Dem normalen Mandanten ist der Ablauf einer Strafgerichtsverhandlung unbekannt. Wie alles Unbekannte verursacht das Angst. Die folgenden Ausführungen sollen Ihnen die Angst vor der Hauptverhandlung nehmen und Ihnen eine Vorstellung davon vermitteln, was Sie vor Gericht erwartet.
Sie haben auch die Möglichkeit, sich "live" zu informieren, indem Sie einfach eine öffentliche Sitzung an einem anderen Tag besuchen, sinnvoller Weise beim selben Richter.
Ich vereinbare mit einen Mandanten immer einen Treffpunkt am Sitzungssaal, wobei ich grundsätzlich vorschlage, dass das Treffen (je nach Angelegenheit) 15 bis 30 Minuten vor dem Termin stattfinden sollte. Sofern Sie schon einen Ihrer Zeugen vor oder im Gerichtssaal treffen, reden Sie besser nicht mit ihm, das gilt sowohl für Belastung- als auch für Entlastungszeugen.
Bei Aufruf der Sache betreten Sie mit Ihrem Verteidiger den Sitzungssaal. In München ist es so, dass der Angeklagte in den meisten Sitzungsräumen vor dem Verteidiger sitzt.
Neben dem Richter sitzt seitlich der Protokollführer, Ihnen gegenüber sitzt der Vertreter der Staatsanwaltschaft und hinter Ihnen oder neben Ihnen der Verteidiger. Bei Verhandlungen vor dem Schöffengericht oder der Kleinen Strafkammer sitzen neben dem Berufsrichter, die beiden Schöffen. Die Schöffen tragen keine Robe, der Richter, der Staatsanwalt, der Protokollführer
und der Verteidiger tragen eine Robe.
Grundsätzlich gilt: Wenn die/der Richter/in steht müssen alle anderen Verfahrensbeteiligten ebenfalls aufstehen. Wenn der Richter also den Raum betritt oder den Raum verlässt müssen Sie aufstehen.

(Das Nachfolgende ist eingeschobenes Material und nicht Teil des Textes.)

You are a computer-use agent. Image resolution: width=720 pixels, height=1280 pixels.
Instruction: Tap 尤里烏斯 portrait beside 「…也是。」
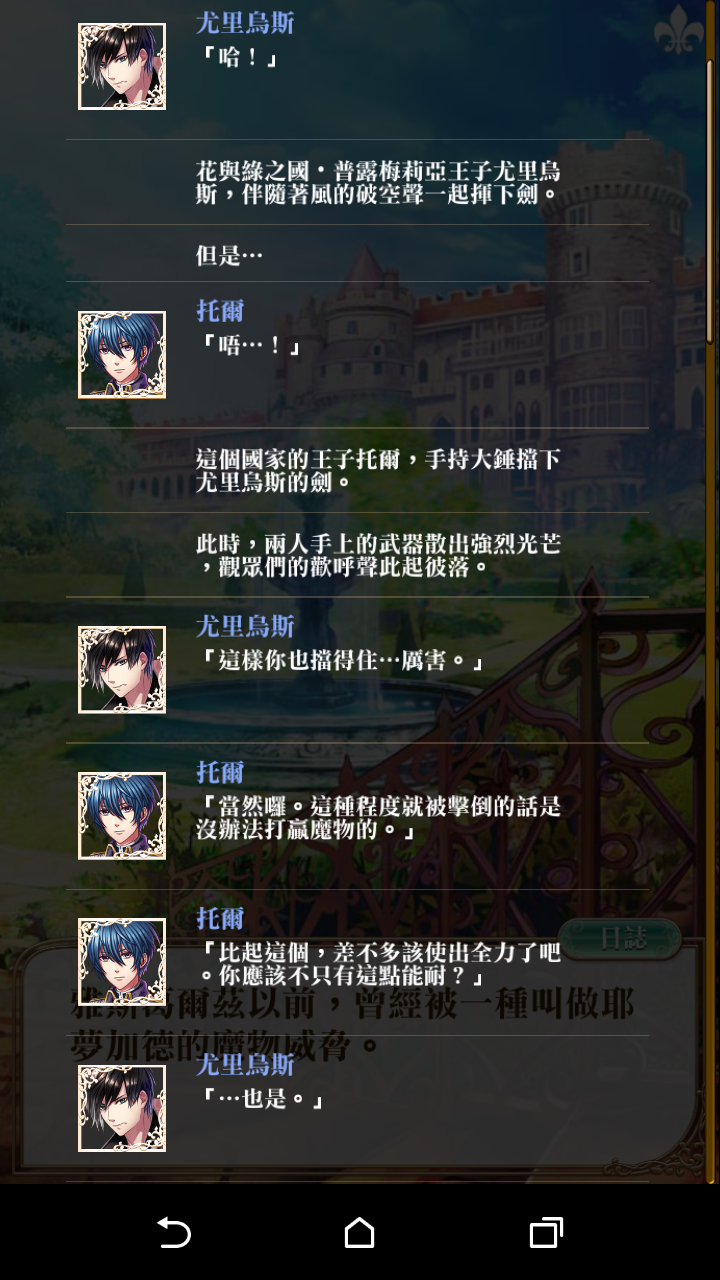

Den Richter bzw. die Richterin reden Sie bitte mit Herr Vorsitzender bzw. Frau Vorsitzende an. Da Sie bei Gericht im Interesse einer für Sie günstigen Entscheidung einen guten Eindruck machen sollten, empfiehlt es sich, zur Gerichtsverhandlung angemessen gekleidet zu erscheinen. Was angemessen und vorteilhaft ist, kann je nach Delikt völlig unterschiedlich sein. Der Verteidiger wird die "Kleiderordnung" daher im einzelnen mit Ihnen besprechen.
Die Verhandlung in Ihrem Verfahren wird dadurch eröffnet, daß die Sache aufgerufen wird und das Gericht die Anwesenheit der Verfahrensbeteiligten sowie die der geladenen Zeugen feststellt. Die Zeugen werden über ihre Wahrheitspflicht belehrt. Die Zeugen verlassen dann den Saal wieder, denn Sie dürfen zunächst nicht hören, was der Angeklagte zur Sache sagt. Das gilt auch, wenn der Angeklagte sich nicht zur Sache äußern will.